British Columbia

B.C.'s South Coast could soon see smoky skies, experts warn

The Lower Mainland might see smoky skies soon as wildfires continue to burn across B.C. and continental America, scientists warn.

Meteorologist says new wildfires or a change of wind could quickly bring smoke to the Lower Mainland

Smoke over downtown Vancouver last year. Scientists are warning residents to prepare for similar conditions as nearly 300 wildfires burn in B.C. (Ben Nelms/CBC)

B.C.'s South Coast, including the Lower Mainland, might see smoky skies soon as wildfires continue to burn across the province and the continental U.S., scientists are warning.

The area has thus far escaped the brunt of the hazy conditions that have caused air quality warnings to be issued throughout the province.

However, as nearly 300 wildfires continue to burn in B.C. and in the northwestern U.S., meteorologists and environmental scientists are saying the region might not have clear conditions for too much longer.

The reason the South Coast has not yet faced air quality warnings is because of where fires are burning, according to provincial air quality meteorologist Tarek Ayache.

"Given that the fires are mostly in the Interior and south of the border, and given that the wind is blowing mostly from the southwest, [...] the smoke is mainly affecting the Interior and not the coast," he said.

Ayache says the situation is "volatile", however, and new wildfires or a change of wind conditions could mean hazy conditions on the South Coast very quickly.

The region's long dry spell, with no rain on the horizon for a while, means fires could start "at any time," according to Ayache.

Interior air currently very unsafe

Michael Mehta, an environmental studies professor at Thompson Rivers University, says air quality in the Interior is "way beyond safe levels."

"We know that from the California wildfires in recent years, with numbers [of pollutants]  that are a lot less than what we've seen in British Columbia this year [...] that we're likely to have a proportionately higher number of excess deaths," he said.

Mehta says the readings for particulate matter in Kamloops, B.C., based on sensors he set up, show concentrations of particulate matter well beyond 100 micrograms per cubic metre.

The Sparks Lake wildfire burning an hour northwest of Kamloops. Experts say the South Coast could see smoky conditions in the near future. (BC Wildfire Service/Twitter)
 

The World Health Organization says that a value of 25 micrograms per cubic metre over a 24-hour period is considered safe, while the province aims for a value of eight yearly.

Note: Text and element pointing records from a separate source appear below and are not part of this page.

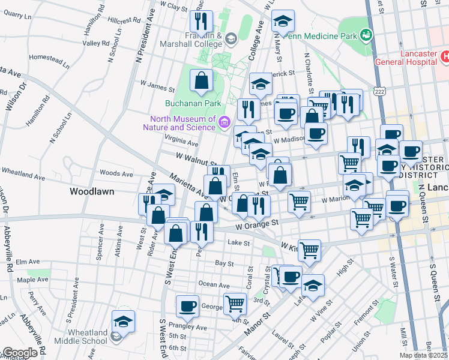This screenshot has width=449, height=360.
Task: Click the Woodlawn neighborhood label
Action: pos(89,191)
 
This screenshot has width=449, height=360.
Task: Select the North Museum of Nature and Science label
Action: pos(179,122)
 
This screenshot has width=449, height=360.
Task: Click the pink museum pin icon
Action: pos(224,122)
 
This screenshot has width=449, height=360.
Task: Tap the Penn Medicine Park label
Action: pos(321,35)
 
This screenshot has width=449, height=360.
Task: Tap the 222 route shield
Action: pos(378,91)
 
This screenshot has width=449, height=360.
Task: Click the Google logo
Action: pos(20,353)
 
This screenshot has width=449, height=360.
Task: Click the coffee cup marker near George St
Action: pos(187,306)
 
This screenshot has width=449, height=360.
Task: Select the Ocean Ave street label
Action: pos(214,285)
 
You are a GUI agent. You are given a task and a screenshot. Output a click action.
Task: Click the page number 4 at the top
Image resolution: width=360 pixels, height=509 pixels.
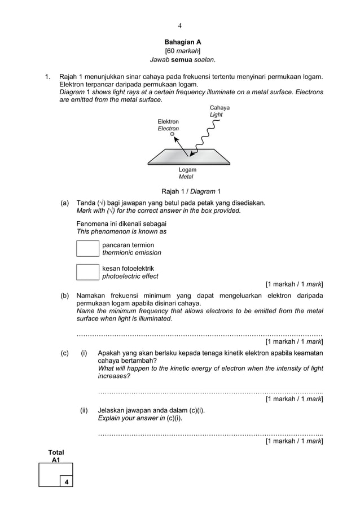pos(179,25)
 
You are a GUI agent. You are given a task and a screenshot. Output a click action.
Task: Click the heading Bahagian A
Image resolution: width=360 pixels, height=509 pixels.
pos(182,42)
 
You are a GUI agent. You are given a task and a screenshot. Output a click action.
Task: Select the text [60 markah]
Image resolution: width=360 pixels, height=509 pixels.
pos(182,51)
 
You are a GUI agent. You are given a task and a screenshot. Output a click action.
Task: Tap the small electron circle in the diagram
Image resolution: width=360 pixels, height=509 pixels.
pos(172,134)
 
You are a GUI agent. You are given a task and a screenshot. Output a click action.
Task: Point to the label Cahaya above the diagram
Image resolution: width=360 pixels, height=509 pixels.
pos(219,107)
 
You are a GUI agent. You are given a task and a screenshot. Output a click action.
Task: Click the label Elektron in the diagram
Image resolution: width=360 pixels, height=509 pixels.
pos(168,121)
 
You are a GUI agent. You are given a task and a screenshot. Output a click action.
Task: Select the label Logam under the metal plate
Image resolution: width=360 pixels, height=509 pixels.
pos(187,169)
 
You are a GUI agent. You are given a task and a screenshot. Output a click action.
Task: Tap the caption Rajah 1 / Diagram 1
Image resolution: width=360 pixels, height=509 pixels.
pos(191,191)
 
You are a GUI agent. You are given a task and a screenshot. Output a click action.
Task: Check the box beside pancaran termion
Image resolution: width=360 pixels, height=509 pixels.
pos(87,248)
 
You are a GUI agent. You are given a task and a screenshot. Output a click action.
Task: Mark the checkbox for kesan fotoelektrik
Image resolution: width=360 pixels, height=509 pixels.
pos(87,271)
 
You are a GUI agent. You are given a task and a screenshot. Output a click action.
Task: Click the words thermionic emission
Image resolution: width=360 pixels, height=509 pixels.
pos(131,253)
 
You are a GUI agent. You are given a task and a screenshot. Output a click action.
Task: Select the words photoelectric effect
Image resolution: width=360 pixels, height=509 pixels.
pos(130,277)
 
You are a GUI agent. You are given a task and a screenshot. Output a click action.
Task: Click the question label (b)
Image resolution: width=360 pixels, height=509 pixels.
pos(65,296)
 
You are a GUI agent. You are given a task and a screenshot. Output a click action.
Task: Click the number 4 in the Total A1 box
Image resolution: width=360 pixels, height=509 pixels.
pos(67,481)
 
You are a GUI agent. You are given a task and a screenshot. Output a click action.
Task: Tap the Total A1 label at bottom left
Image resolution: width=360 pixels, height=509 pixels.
pos(56,456)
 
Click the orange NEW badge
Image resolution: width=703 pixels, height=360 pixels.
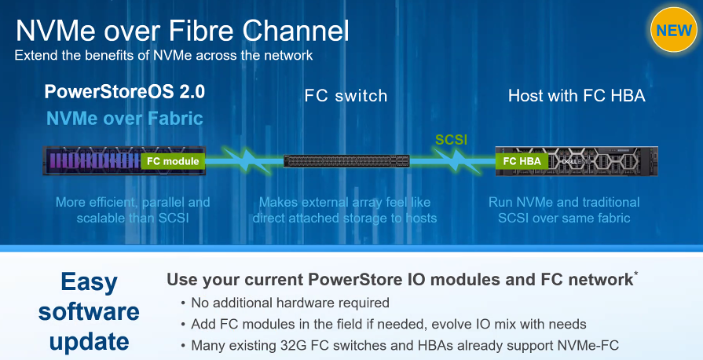(x=673, y=31)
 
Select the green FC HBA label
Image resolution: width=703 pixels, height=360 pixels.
(x=522, y=161)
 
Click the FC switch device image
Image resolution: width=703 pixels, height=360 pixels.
(x=346, y=161)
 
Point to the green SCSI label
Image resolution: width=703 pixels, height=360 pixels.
(x=451, y=140)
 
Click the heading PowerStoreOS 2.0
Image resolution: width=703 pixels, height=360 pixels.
(x=125, y=91)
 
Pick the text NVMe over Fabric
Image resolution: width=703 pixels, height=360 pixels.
(x=125, y=119)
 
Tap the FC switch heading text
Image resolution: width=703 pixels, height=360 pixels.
(x=346, y=96)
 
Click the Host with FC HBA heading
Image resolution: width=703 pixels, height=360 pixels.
(x=577, y=96)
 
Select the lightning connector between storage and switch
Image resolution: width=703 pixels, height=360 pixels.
(x=244, y=161)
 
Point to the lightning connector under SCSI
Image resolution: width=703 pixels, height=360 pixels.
(x=452, y=161)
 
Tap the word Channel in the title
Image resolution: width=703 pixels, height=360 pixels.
(x=296, y=31)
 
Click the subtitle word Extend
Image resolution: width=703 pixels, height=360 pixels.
(x=36, y=55)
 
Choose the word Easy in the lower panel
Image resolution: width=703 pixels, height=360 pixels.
(x=90, y=282)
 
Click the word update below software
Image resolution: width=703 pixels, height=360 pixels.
(x=90, y=343)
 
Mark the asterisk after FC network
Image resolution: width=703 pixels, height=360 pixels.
(x=635, y=274)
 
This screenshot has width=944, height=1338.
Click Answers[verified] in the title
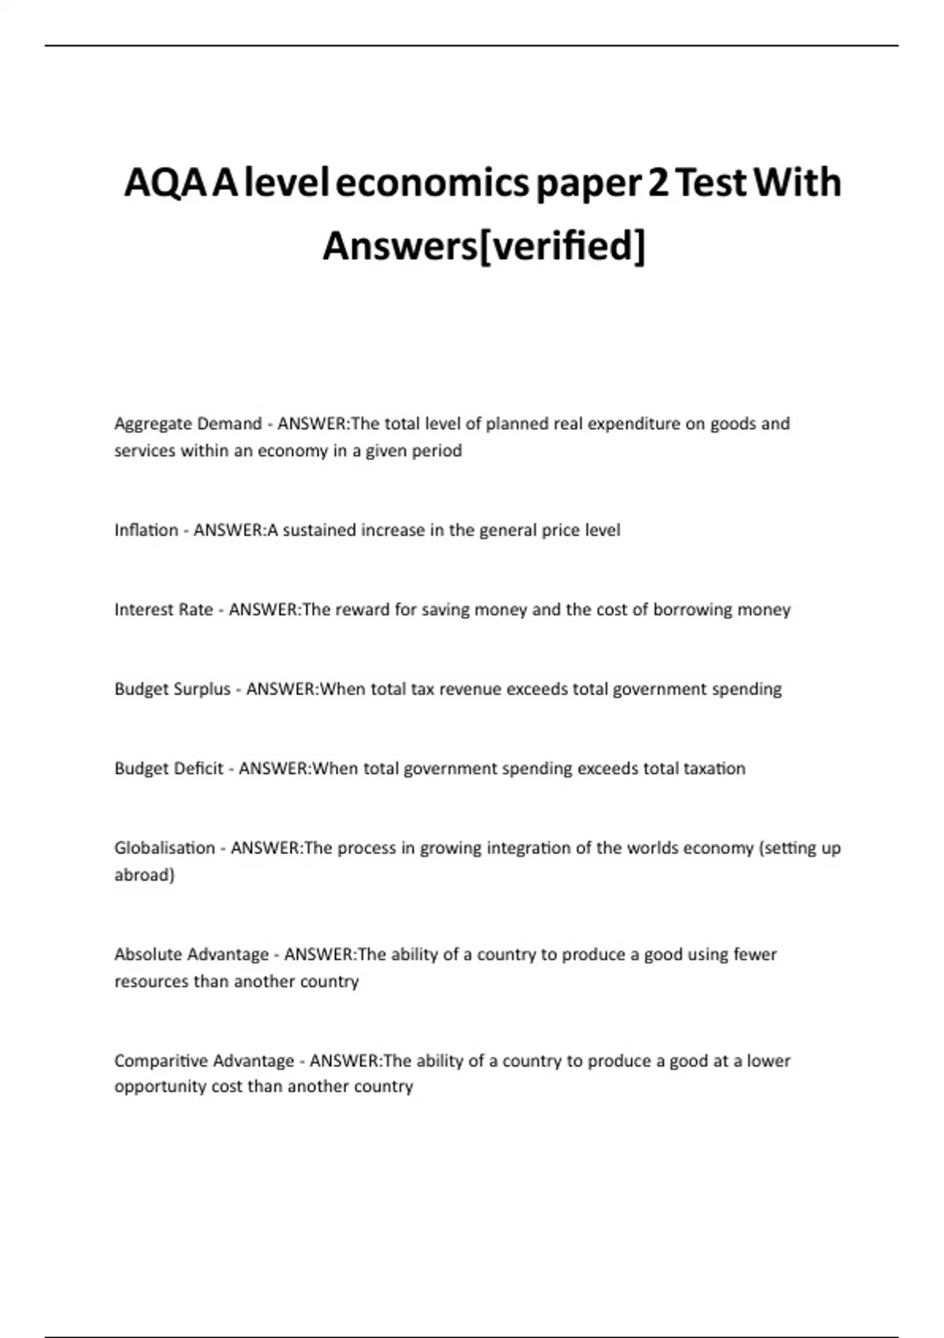pyautogui.click(x=484, y=246)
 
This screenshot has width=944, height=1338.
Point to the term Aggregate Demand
pyautogui.click(x=188, y=423)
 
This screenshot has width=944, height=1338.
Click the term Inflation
pyautogui.click(x=146, y=530)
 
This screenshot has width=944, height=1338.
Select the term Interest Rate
pyautogui.click(x=164, y=609)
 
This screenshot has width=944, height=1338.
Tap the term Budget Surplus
pyautogui.click(x=172, y=689)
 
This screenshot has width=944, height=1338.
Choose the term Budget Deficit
pyautogui.click(x=169, y=768)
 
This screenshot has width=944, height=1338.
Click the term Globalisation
pyautogui.click(x=164, y=848)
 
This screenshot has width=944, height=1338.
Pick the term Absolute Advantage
pyautogui.click(x=191, y=954)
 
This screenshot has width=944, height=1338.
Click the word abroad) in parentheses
pyautogui.click(x=144, y=874)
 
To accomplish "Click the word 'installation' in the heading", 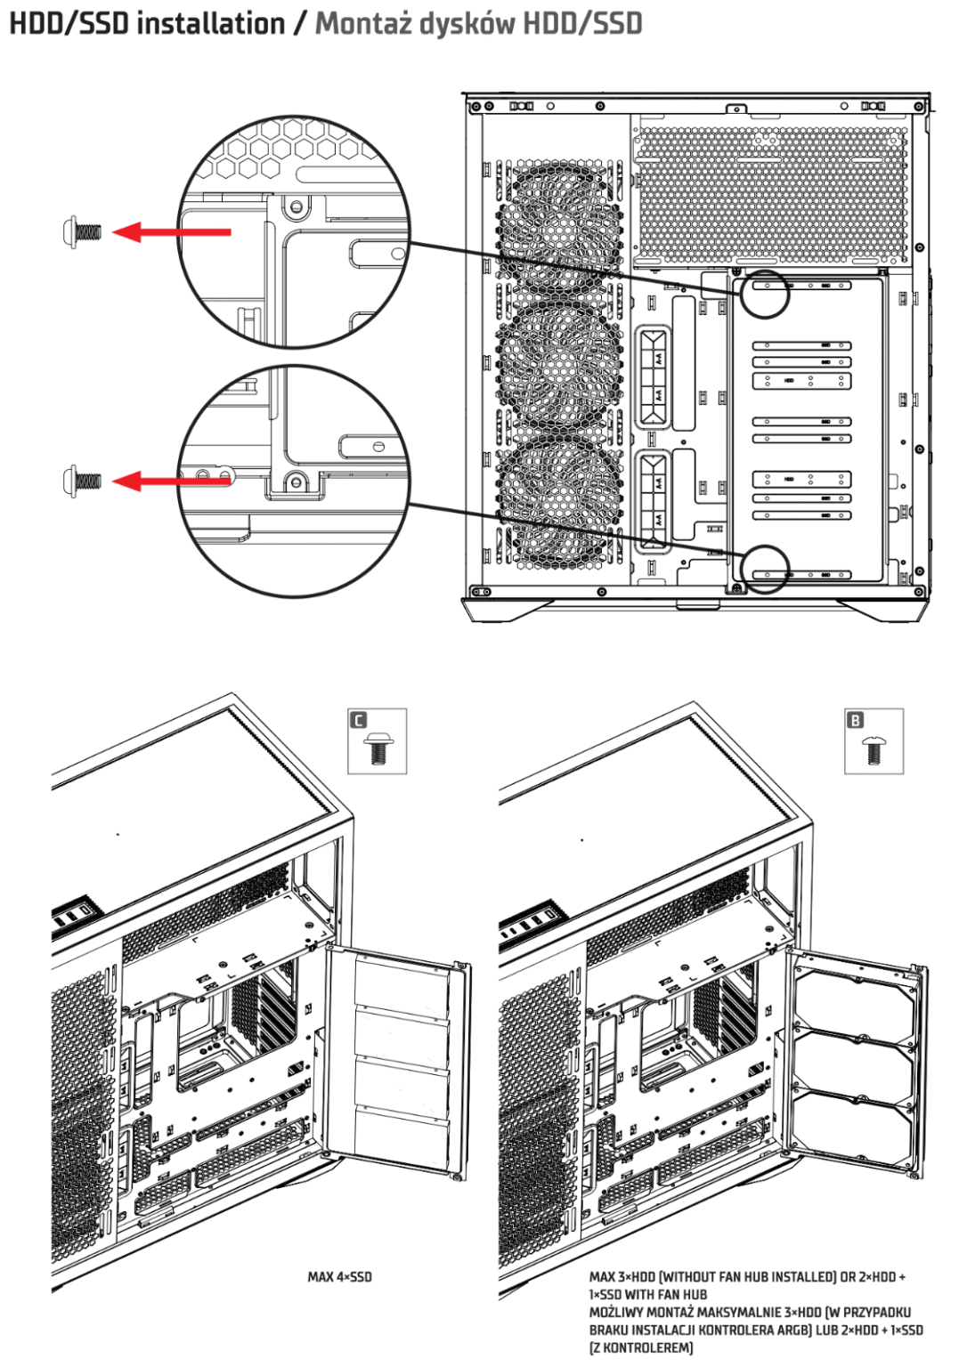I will click(x=210, y=23).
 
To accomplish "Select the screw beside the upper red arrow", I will click(x=82, y=232).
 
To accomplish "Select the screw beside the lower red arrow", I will click(x=82, y=481).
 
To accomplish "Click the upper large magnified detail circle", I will click(x=294, y=231).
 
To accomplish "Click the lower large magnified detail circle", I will click(x=294, y=481).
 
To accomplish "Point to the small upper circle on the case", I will click(x=765, y=294).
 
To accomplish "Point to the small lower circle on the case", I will click(x=765, y=569).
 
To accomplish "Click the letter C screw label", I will click(x=359, y=720).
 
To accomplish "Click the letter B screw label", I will click(x=855, y=720).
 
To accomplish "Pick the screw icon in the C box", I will click(x=378, y=750).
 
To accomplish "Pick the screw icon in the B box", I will click(x=874, y=750).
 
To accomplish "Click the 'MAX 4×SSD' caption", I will click(x=339, y=1277).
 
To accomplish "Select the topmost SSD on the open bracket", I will click(x=402, y=983).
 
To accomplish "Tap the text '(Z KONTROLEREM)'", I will click(x=640, y=1347).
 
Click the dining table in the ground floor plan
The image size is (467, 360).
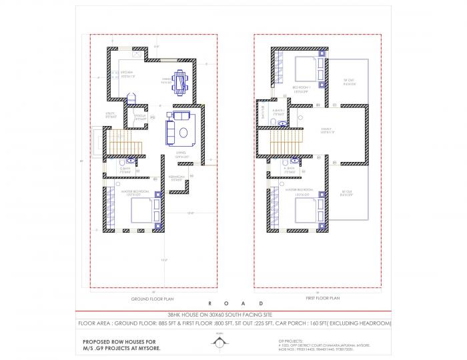point(181,81)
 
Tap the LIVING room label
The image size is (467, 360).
point(181,154)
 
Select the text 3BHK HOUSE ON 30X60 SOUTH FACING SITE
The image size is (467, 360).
point(234,313)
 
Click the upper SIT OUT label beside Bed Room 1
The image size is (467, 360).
point(349,81)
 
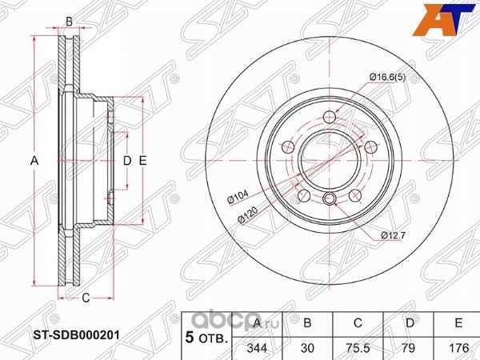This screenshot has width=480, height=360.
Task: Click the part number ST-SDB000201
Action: tap(77, 335)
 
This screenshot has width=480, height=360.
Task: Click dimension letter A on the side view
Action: tap(34, 161)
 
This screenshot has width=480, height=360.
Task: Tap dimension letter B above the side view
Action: tap(69, 21)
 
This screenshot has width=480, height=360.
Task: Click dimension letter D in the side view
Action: tap(126, 161)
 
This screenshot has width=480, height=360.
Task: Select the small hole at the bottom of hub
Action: tap(330, 200)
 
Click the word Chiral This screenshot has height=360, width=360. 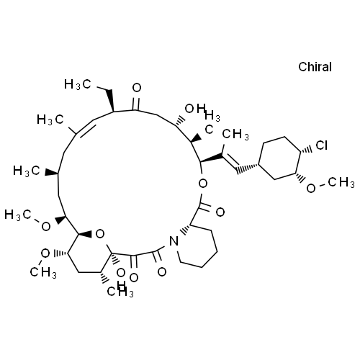tap(315, 67)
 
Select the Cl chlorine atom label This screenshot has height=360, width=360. tap(322, 145)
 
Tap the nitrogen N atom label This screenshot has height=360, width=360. tap(174, 241)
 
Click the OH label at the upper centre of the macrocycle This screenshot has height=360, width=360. tap(195, 109)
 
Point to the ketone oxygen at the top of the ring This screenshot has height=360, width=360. tap(137, 88)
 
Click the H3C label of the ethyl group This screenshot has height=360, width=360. tap(78, 84)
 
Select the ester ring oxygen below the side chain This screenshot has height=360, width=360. tap(203, 184)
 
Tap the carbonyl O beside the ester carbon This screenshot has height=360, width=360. tap(220, 212)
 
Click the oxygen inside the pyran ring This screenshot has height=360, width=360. tap(100, 234)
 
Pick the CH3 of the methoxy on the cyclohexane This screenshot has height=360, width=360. tap(341, 183)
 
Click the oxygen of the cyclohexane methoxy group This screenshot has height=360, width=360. tap(311, 188)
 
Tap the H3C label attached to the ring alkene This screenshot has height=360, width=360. tap(50, 120)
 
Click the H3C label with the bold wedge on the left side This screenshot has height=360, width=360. tap(27, 171)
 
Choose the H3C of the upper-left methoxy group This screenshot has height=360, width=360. tap(18, 215)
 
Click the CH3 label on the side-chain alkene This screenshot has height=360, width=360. tap(235, 134)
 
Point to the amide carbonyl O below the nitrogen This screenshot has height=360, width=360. tap(162, 272)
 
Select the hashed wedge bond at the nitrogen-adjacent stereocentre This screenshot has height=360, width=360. tap(185, 229)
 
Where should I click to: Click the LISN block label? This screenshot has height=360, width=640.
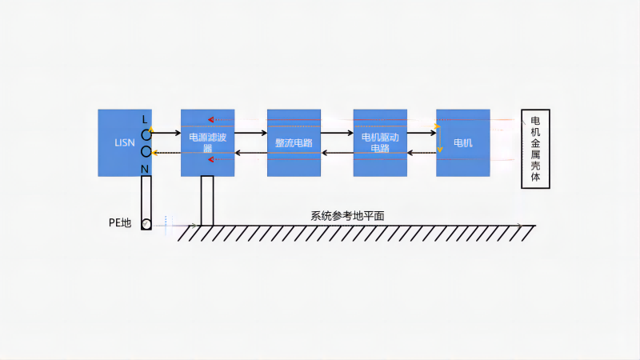coord(124,143)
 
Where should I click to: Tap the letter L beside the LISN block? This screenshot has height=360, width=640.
coord(145,119)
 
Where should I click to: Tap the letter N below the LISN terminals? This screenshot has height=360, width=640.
coord(145,169)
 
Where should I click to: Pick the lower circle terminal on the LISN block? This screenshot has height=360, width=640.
coord(146,151)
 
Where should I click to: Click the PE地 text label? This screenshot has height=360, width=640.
coord(119,222)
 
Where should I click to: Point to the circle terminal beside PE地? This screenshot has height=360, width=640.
coord(146,224)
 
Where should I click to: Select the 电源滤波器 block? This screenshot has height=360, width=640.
coord(207,142)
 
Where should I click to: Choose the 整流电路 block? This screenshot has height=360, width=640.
coord(294,142)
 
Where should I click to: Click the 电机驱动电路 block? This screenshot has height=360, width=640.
coord(380,142)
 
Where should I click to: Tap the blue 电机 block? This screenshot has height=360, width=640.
coord(462,142)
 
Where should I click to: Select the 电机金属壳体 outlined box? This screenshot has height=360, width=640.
coord(535,148)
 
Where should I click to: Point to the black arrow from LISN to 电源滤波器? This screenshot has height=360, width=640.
coord(166,133)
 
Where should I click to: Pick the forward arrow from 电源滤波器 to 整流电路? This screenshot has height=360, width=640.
coord(250,133)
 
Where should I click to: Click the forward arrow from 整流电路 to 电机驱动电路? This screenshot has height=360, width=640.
coord(337,133)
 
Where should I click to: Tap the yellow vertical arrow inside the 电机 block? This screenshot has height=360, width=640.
coord(438,138)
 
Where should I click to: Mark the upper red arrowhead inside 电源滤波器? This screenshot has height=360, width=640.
coord(211,120)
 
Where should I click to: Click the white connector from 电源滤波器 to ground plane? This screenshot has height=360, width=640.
coord(207,200)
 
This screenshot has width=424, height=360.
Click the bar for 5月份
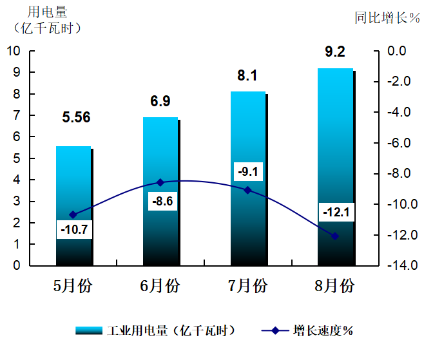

However, the fact that these smoky conditions are concentrated away from the South Coast is what is leading to political inaction, according to Mehta.

"I think that's one of the reasons why Premier John Horgan hasn't called for a provincial state of emergency, which he should. I mean, a lot of the province is on fire," Mehta said.

The air quality health index in Kamloops has sat at 10+ (very high health risk) for much of the week, while it only peaked at three at Metro Vancouver's recording stations.

"It just takes the energy out of you, and it's hard to breathe. So you don't want to be moving too fast," said Kamloops resident Nancy Bepple, describing what she says are "abysmal" conditions.

She says the smoke was so dense in the city this week she was unable to see across the Thompson River valley.

Ayache says he encourages residents in the South Coast to prepare for smoky conditions by subscribing to the province's air quality advisories so that they are informed of poor air quality in their area.